The Westminster Assembly met in London in 1643. They drew up the Confession of Faith and the Catechisms. In its third chapter the Confession declares:—“By the decree of God, for the manifestation of His glory, some men and angels are predestinated unto everlasting life, and others foreordained to everlasting death. These angels and men thus predestinated and foreordained are particularly and unchangeably designed, and their number is so certain and definite that it can neither be increased nor diminished.” The Confession of Faith is the declared standard of doctrine of Presbyterians in general in this country. It is proper to note this fact, because it has been denied that whilst election is held reprobation is denied. They are both in the Confession.

From what we have thus brought forward it appears evident that, according to Calvin, reputed Calvinistic divines, the Lambeth Articles, the Synod of Dort, and the Westminster Assembly, there is a portion of the human family born under the decree of reprobation—born—we do not like the expression, but it is the case—born to be damned. It is a harsh expression, but the blame does not rest with us, but with those who hold the doctrine.

CHAPTER II.
THE BIBLE USAGE OF THE WORD REPROBATION

The word “reprobation,” according to the Imperial Dictionary, means “to disallow,” “not enduring proof or trial,” “disallowed,” “rejected.” Gesenius says the Hebrew word (maas) primarily means to reject, and is used (a.) of God rejecting a people or an individual—Jer. vi. 30; vii. 29; xiv. 19; 1 Samuel xv. 23; (b.) of men as rejecting God and His precepts—1 Samuel xv. 23. The Greek word (adokimos) denotes, according to Robinson, “not approved,” “rejected.” In N. T. Metaph., “worthy of condemnation”—“reprobate”—“useless”—“worthless.” It occurs seven times in the English translation; once in the Old Testament, and six times in the New. In none of the instances, however, does it convey the idea of unconditionalism.

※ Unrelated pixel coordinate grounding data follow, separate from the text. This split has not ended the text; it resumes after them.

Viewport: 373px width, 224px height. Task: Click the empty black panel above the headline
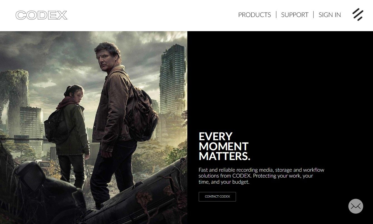[x=280, y=81]

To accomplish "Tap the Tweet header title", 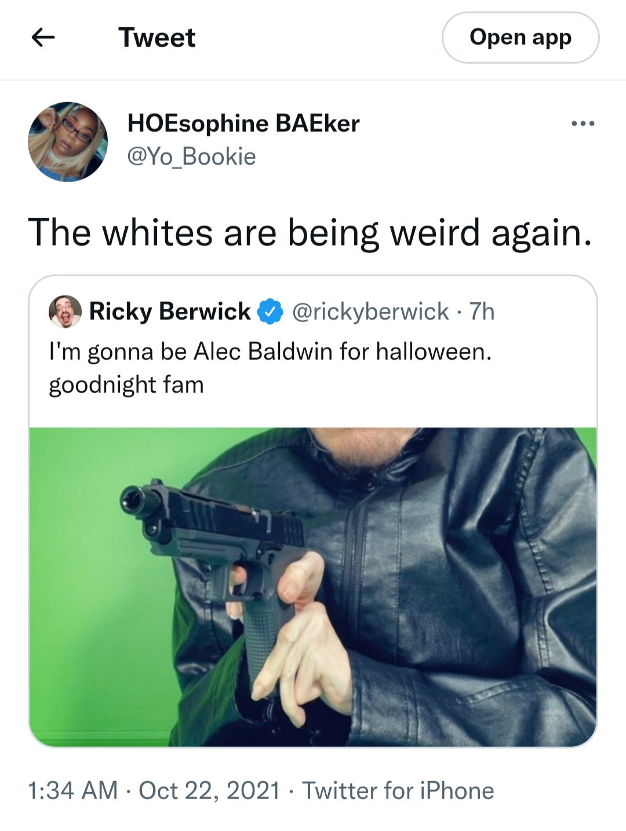I will point(157,38).
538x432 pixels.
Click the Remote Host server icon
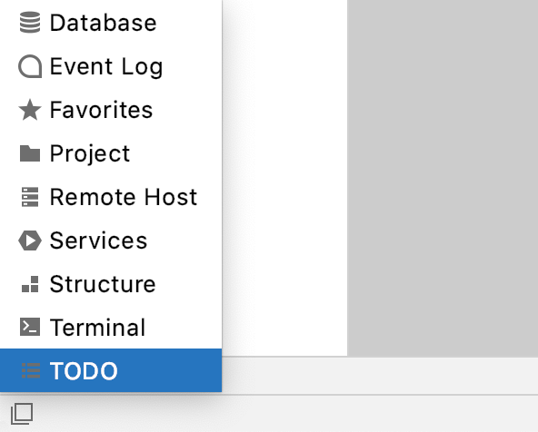pos(30,197)
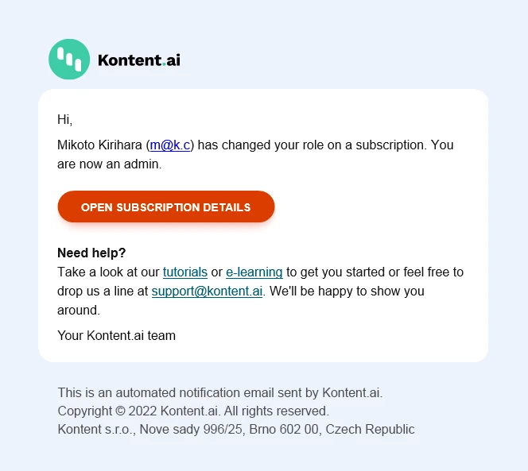Click the automated notification footer line

click(x=220, y=392)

First passage.—In Jer. vi. 30, it is written: “Reprobate silver shall men call them, because the Lord hath rejected them.” But why were they rejected—reprobated? The answer is contained in the context. It is there said, “They are all grievous revolters, walking with slanders: they are brass and iron; they are all corrupters. The bellows are burnt, the lead is consumed of the fire, the founder melteth in vain; for the wicked are not plucked away.” Everything had been done to save them, and when all remedial agencies had failed, they were declared to be rejected—reprobated.

 

The second passage is in Rom. i. 28: “And even as they did not like to retain God in their knowledge, God gave them over to a reprobate mind, to do those things which are not convenient.” Here, again, we have reprobation; but then they were given over to this state on the ground that they did not like to retain God in their knowledge. The reprobation was therefore conditional, and not Calvinistic.

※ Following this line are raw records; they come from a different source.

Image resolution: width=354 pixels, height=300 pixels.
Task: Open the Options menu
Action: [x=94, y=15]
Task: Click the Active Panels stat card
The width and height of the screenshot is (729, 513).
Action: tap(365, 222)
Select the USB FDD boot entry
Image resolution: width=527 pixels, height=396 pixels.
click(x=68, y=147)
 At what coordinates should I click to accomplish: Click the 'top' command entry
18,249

The third passage is in 2 Cor. xiii. 5: “Know ye not your own selves, how that Jesus Christ is in you, except ye be reprobates.” Grotius explains adokimoi—“reprobates,” thus: “Christians in name only and not in deed.” Dr. Hamond as “steeped and hardened.” Vorstius, “wicked, and unfit for the faith.” Dickson, “as unworthy of the name of Christian.” Calvin, “unless you by your crimes have cast off Christ” (Whitby, ad loc.) Doddridge paraphrases the passage thus: “Are ye not sensible that Jesus Christ is dwelling in you by the sanctifying and transforming influences of His spirit, unless ye are mere nominal Christians, and such as, whatever your gifts be, will finally be disapproved and rejected as reprobate silver that will not stand the touch?” The reprobation again implied a condition, and was non-Calvinistic.

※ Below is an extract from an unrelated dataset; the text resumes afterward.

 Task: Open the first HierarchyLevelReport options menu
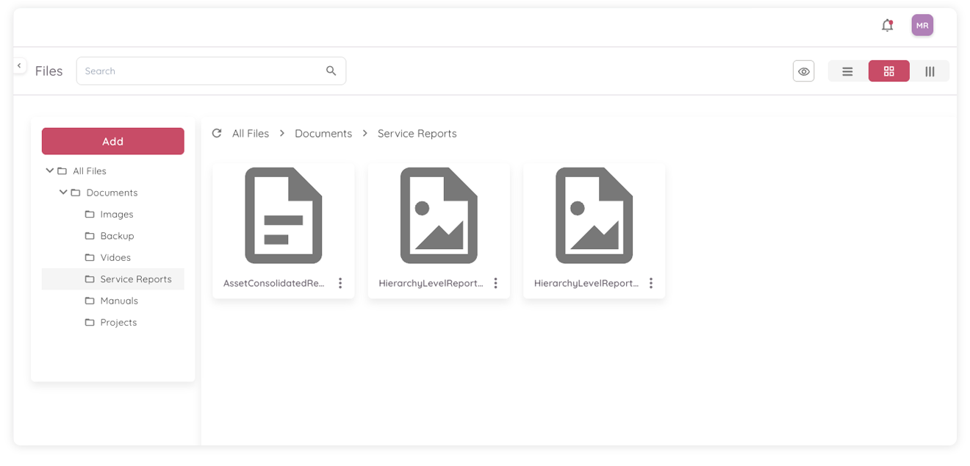click(496, 282)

The fourth passage is as follows:—“But I trust that ye shall know that we are not reprobates” (2 Cor. xiii. 6). Barnes’s paraphrase of the text is this: “Whatever may be the result of the examination of yourselves, I trust (Gr., I hope) you will not find us false, and to be rejected; that is, I trust you will find in me evidence that I am commissioned by the Lord Jesus to be His apostle.” There is nothing in the verse to favour unconditional reprobation.

The fifth passage runs thus: “Now I pray God that ye do no evil; not that we should appear approved, but that ye should do that which is honest, though we be as reprobates” (2 Cor. xiii. 7). The meaning is plain enough. Paul desired that his readers should live pure and honourable lives, although he and these associated with him should be rejected as bad silver is rejected—reputed silver that cannot stand the tests. The verse gives no countenance to Calvinistic reprobation.

The sixth passage is this: “Now as Jannes and Jambres withstood Moses, so do these also resist the truth: men of corrupt minds, reprobate concerning the faith” (2 Tim. iii. 8). But here again we have the moral state of those men brought before us—they “resisted the truth,” and were men of corrupt minds. They could not stand the test of examination, and were rejected or disallowed as members of the Christian community. There is no unconditionalism here:

The seventh text is as follows: “They profess that they know God; but in works they deny Him, being abominable, and disobedient, and unto every good work reprobate” (Titus i. 16). The passage, according to all the ancient commentators who write upon it, refers to the Jews (Whitby). Its meaning is finely hit off by Doddridge, who; paraphrasing the words, says, “And with respect to every good work disapproved and condemned when brought to the standard of God’s word, though they are the first to judge and condemn others.” They had been tried in the balance and found wanting. They were so utterly bad that in view of good works they were of no account. The reprobation was conditional.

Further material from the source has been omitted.